Task requirements —
Copy out the entries below word for word, from the start of the entries through the line that contains "Action: 943,32", including that line.

(Entries from a collection)

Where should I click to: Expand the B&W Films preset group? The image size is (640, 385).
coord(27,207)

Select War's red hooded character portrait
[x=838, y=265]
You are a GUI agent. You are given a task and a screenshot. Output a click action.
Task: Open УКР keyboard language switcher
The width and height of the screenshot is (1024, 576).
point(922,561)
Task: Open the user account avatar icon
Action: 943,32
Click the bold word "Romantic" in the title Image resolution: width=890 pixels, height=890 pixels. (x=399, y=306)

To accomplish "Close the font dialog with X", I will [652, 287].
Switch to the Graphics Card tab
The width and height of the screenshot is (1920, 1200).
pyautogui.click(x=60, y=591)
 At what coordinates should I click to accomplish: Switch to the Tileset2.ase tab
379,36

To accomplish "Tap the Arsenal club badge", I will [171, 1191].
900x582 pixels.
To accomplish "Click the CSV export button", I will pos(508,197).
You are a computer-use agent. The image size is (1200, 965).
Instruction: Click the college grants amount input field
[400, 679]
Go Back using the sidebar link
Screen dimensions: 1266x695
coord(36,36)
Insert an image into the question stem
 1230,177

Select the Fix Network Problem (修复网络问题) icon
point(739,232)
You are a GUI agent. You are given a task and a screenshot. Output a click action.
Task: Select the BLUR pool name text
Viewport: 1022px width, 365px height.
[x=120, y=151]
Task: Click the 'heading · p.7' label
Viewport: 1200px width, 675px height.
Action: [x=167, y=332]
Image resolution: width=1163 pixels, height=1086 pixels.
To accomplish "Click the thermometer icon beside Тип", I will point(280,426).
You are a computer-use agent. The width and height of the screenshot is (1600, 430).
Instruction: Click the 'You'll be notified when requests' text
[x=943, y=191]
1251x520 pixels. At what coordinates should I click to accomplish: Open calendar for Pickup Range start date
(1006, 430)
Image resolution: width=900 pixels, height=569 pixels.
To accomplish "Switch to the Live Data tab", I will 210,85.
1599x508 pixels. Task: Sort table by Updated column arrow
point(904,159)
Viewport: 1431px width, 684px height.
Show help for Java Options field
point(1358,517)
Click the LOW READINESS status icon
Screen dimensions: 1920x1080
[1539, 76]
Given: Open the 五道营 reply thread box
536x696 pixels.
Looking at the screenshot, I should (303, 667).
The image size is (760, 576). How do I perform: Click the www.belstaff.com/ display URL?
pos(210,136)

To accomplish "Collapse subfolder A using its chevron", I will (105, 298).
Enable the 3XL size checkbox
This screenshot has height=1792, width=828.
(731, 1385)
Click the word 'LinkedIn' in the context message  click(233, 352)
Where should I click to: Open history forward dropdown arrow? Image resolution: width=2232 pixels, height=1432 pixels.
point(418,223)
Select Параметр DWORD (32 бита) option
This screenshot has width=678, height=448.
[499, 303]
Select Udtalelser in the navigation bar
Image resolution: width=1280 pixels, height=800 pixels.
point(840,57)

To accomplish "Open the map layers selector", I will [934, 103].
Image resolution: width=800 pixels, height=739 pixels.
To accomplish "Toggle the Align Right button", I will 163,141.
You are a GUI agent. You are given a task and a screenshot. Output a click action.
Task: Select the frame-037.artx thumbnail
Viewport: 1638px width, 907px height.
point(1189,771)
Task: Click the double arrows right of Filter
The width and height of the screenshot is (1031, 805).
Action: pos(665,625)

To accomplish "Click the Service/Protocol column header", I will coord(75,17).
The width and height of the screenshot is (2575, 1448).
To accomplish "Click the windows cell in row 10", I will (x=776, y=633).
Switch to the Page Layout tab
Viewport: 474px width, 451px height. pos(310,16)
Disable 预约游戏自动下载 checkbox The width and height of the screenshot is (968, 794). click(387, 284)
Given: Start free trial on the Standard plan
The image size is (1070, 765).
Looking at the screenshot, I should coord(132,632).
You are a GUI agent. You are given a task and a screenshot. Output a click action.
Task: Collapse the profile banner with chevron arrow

The answer —
Where should I click to: Expand the B&W Films preset group? The image size is (640, 385).
coord(27,207)

Select War's red hooded character portrait
[x=838, y=265]
You are a GUI agent. You are given a task and a screenshot. Output a click action.
Task: Open УКР keyboard language switcher
The width and height of the screenshot is (1024, 576).
point(922,561)
Task: Open the user account avatar icon
Action: 943,32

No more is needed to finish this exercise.